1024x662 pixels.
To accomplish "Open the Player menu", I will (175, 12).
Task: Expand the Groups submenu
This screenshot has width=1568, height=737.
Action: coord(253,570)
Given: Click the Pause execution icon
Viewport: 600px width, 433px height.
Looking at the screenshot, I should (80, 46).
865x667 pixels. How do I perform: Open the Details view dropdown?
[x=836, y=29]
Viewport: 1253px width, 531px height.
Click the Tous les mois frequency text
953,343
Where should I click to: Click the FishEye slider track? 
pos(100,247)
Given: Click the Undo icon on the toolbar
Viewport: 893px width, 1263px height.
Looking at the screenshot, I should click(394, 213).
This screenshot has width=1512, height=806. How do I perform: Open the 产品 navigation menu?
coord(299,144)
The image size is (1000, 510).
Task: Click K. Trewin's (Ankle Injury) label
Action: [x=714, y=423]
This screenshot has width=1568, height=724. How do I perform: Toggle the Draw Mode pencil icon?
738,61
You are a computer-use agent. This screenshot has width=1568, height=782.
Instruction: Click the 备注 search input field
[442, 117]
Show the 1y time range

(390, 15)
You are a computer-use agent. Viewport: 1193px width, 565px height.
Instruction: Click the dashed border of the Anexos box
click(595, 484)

***

■ **Task prompt**: Transcribe all of the items above line for line, without changing anything.

■ **The answer**:
1024x662 pixels.
To accomplish "Open the Player menu", I will (175, 12).
Task: Expand the Groups submenu
This screenshot has width=1568, height=737.
Action: coord(253,570)
Given: Click the Pause execution icon
Viewport: 600px width, 433px height.
Looking at the screenshot, I should (80, 46).
865x667 pixels. How do I perform: Open the Details view dropdown?
[x=836, y=29]
Viewport: 1253px width, 531px height.
Click the Tous les mois frequency text
953,343
Where should I click to: Click the FishEye slider track? 
pos(100,247)
Given: Click the Undo icon on the toolbar
Viewport: 893px width, 1263px height.
Looking at the screenshot, I should click(394, 213).
This screenshot has width=1512, height=806. How do I perform: Open the 产品 navigation menu?
coord(299,144)
The image size is (1000, 510).
Task: Click K. Trewin's (Ankle Injury) label
Action: [x=714, y=423]
This screenshot has width=1568, height=724. How do I perform: Toggle the Draw Mode pencil icon?
738,61
You are a computer-use agent. This screenshot has width=1568, height=782.
Instruction: Click the 备注 search input field
[442, 117]
Show the 1y time range

(390, 15)
You are a computer-use agent. Viewport: 1193px width, 565px height.
Instruction: Click the dashed border of the Anexos box
click(595, 484)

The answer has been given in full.